On the other hand, using it as a justification for launching new attacks on and occupying the region, complementing the Turkish plan to occupy the entire north and east of Syria at a distance of 450 km, instead of 130 km between the occupied Serêkaniyê and Girê Spi / Tal Abyad, as it blocked the road to that after the agreement between the Syrian Democratic Forces and the Syrian government where it stipulated on the deployment of Syrian border guards along the border strip, and conducting joint Russian-Turkish patrols.
International responses do not touch on the Turkish crimes
The International Committee of the Red Cross has expressed its concern about the scarcity of drinking water in the city of Al-Hasakah, after the Al-Alouk station in the northwestern countryside of the city was cut off, amid high temperatures that exceed 40 degrees Celsius.
Meanwhile, the United Nations Children's Fund (UNICEF) confirmed that stopping water from the Alouk water station, exposes 460,000 people to danger, and expressed its refusal to use water facilities for political and military gains.
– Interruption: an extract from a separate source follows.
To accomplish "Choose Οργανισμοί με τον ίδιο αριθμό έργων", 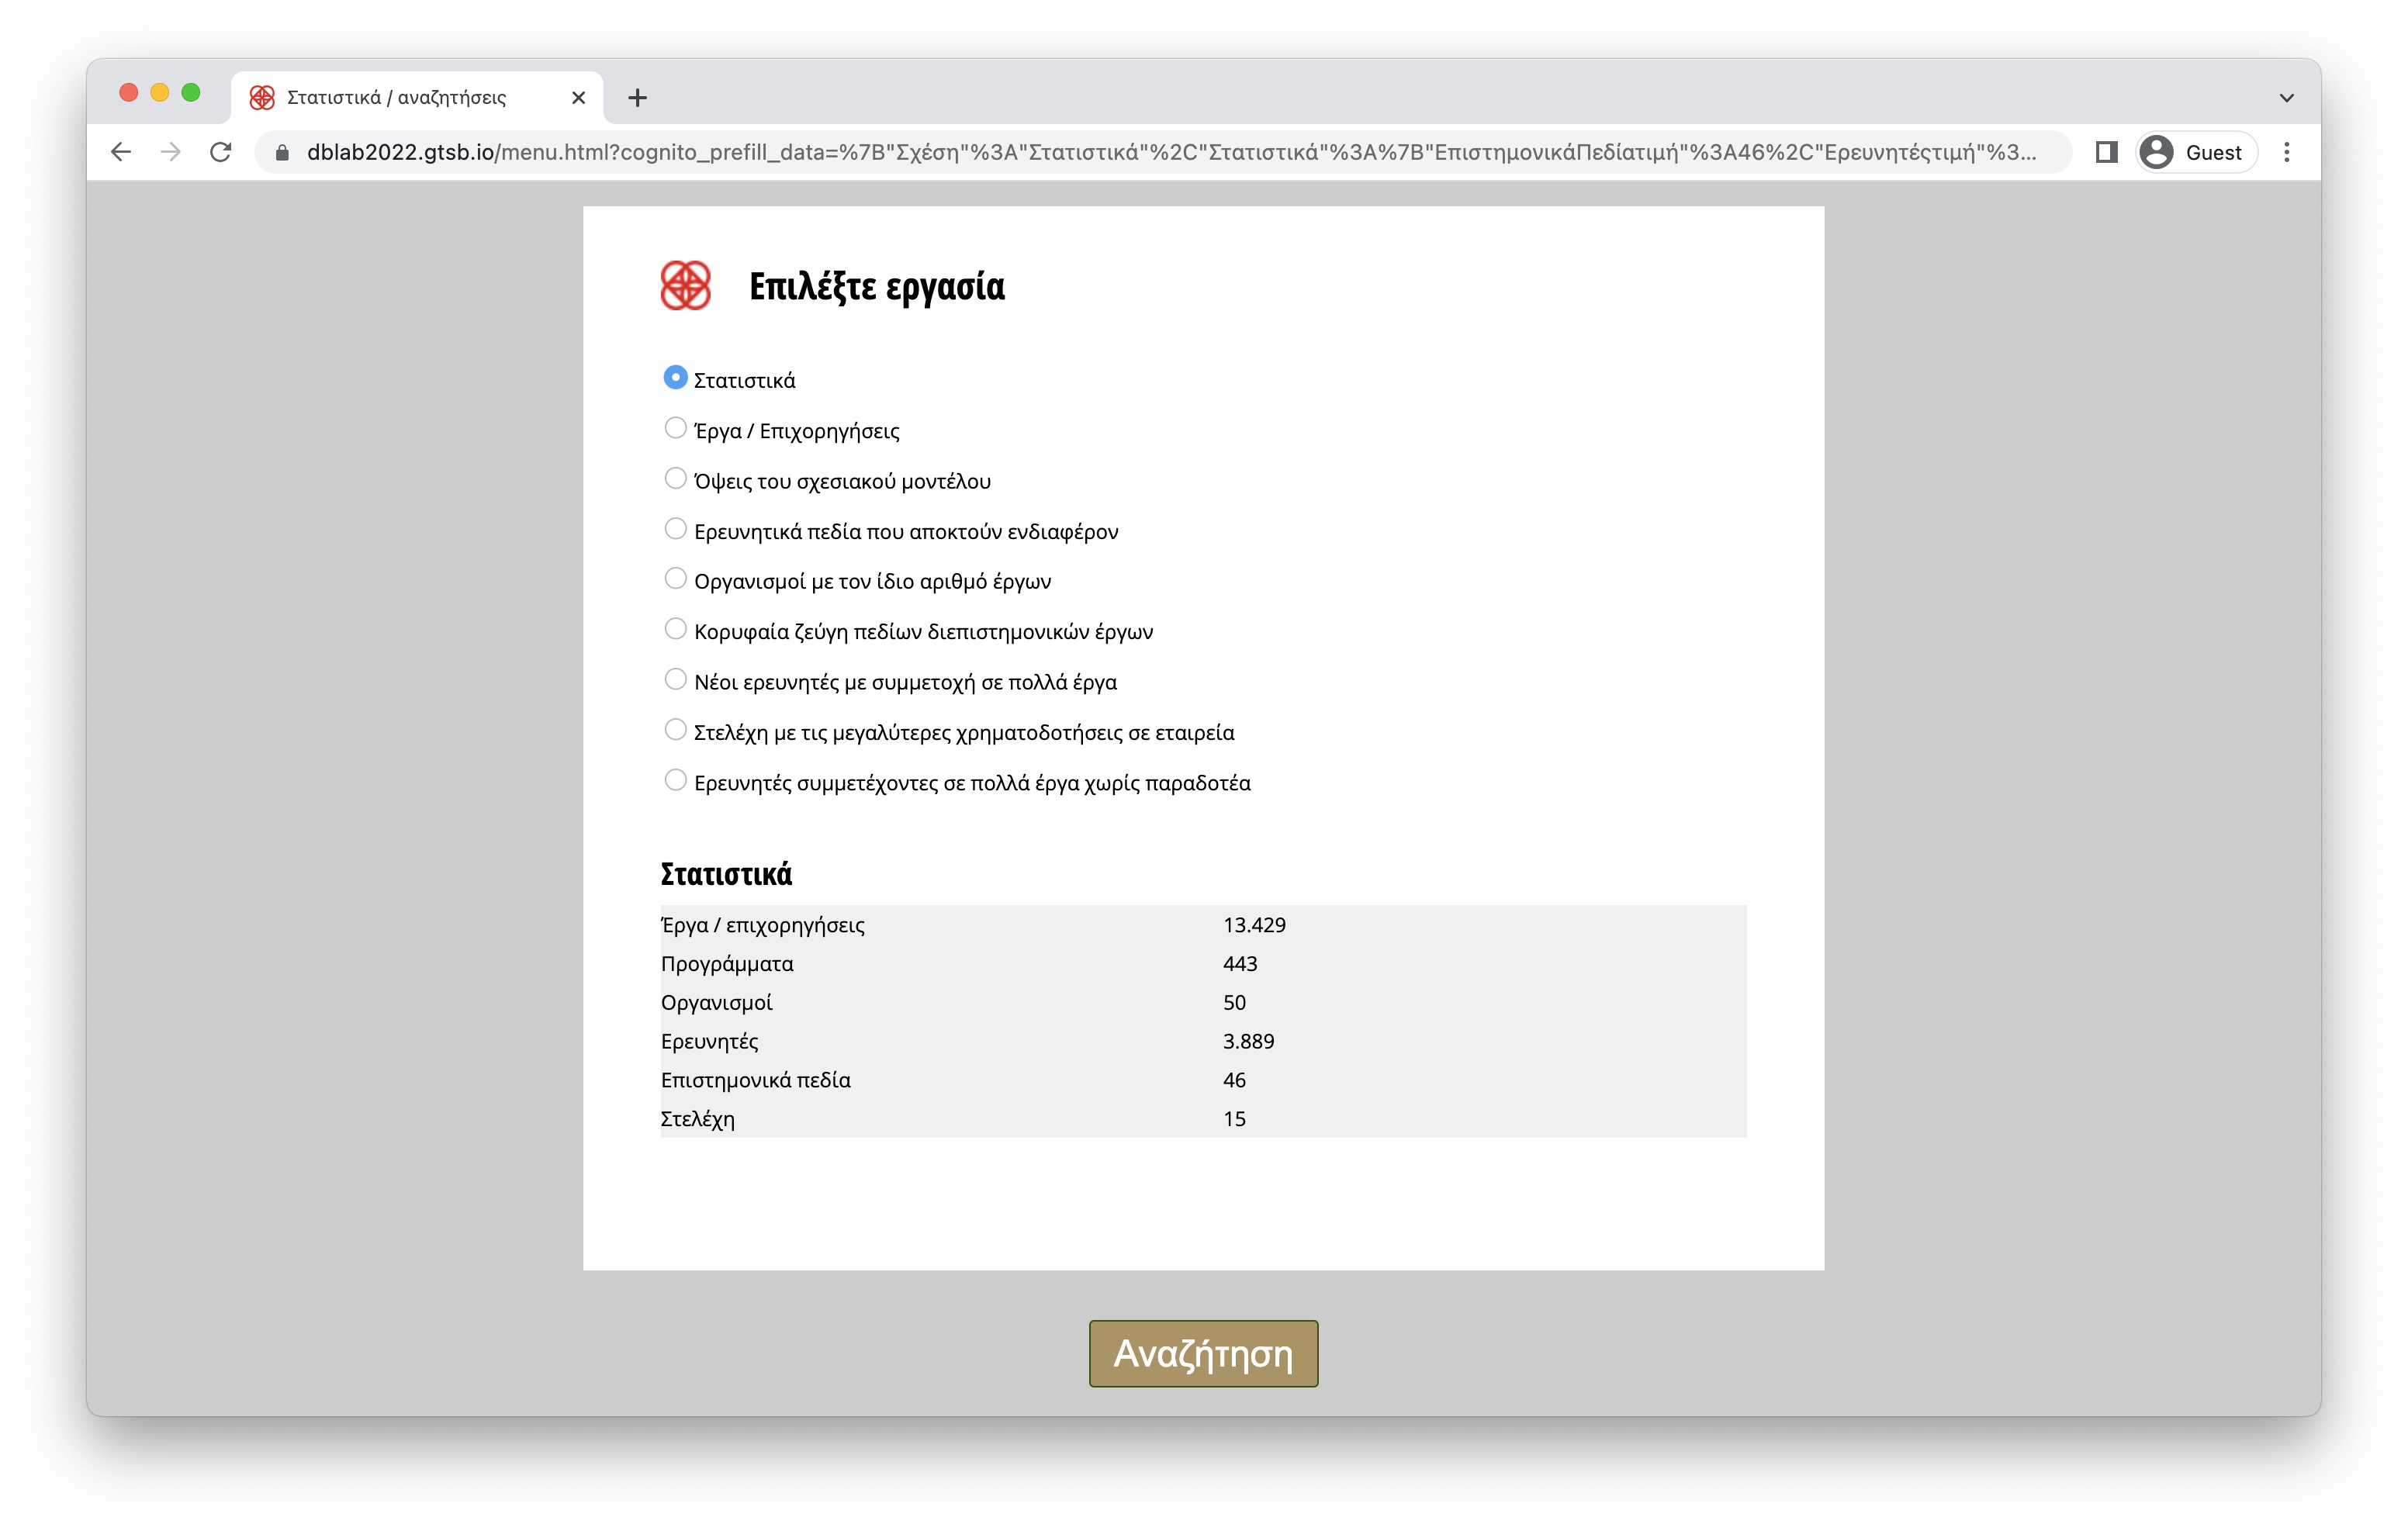I will click(x=675, y=579).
"No child should live for even one day without safe and clean water. Hand washing saves lives. weaponizing water facilities is unacceptable - children are the first to suffer from this," the organization statement concluded.
The UN institutions did not mention Turkey's cutting of water to civilians, considering this a crime against humanity according to the laws established by the United Nations. This silence helps Turkey to persist in its crimes against the Syrian people.
Turkey needs to be punished under international laws
Given that water is a social wealth and every citizen has the right to obtain it, and the necessity not to use it in wars, the Geneva Convention considers the issue of cutting water to rise to the level of a "war crime and a crime of genocide" and the perpetrators must be held accountable.
According to the Rome Statute of the International Criminal Court, the violations committed by Turkey and its mercenaries and their unlawful and irresponsible actions are contradictory even as an occupying power, which exposes it to international legal accountability.
How can Erdogan be tried?
Dr. Azad Dosky, a doctor in international law from Başur Kurdistan, says that according to international law and the United Nations Charter signed at the San Francisco conference in 1945, all countries are bound by these international laws, and the northern and eastern regions of the Syrian state are linked to these laws as well.
Dosky said that Turkey's cutting off the water and changing the course of the Euphrates and Tigris rivers, violates international law, and the Syrian government must call the Council for an emergency meeting on these developments, as it is the legitimate representative in the United Nations so far.
He added, "For its part, the Autonomous Administration that manages Rojava and northeastern Syria can notify international organizations about the violations committed by Turkey against the peoples of the region, and these organizations must deliver this message to the Security Council and there are many evidences about that, whether cutting water or reducing its pumping, which is considered a political question to return to Rojava. "
Dosky indicated that the Turkish occupation’s goal of cutting off the water is to displace the people, and this in turn will lead to a humanitarian disaster.
Dosky pointed out that there are many evidences condemning Turkey for its violations that are taking place in accordance with Chapters Six and Seven of the Security Council Charter, and it can be held accountable in accordance with these violations and laws.
Human Rights and the United Nations Charter. " The doctor in international law stated that Syria can file a lawsuit at the International Criminal Court in "The Hague" against Turkish President Recep Tayyip Erdogan, and if these violations are proven against him, he can be held accountable.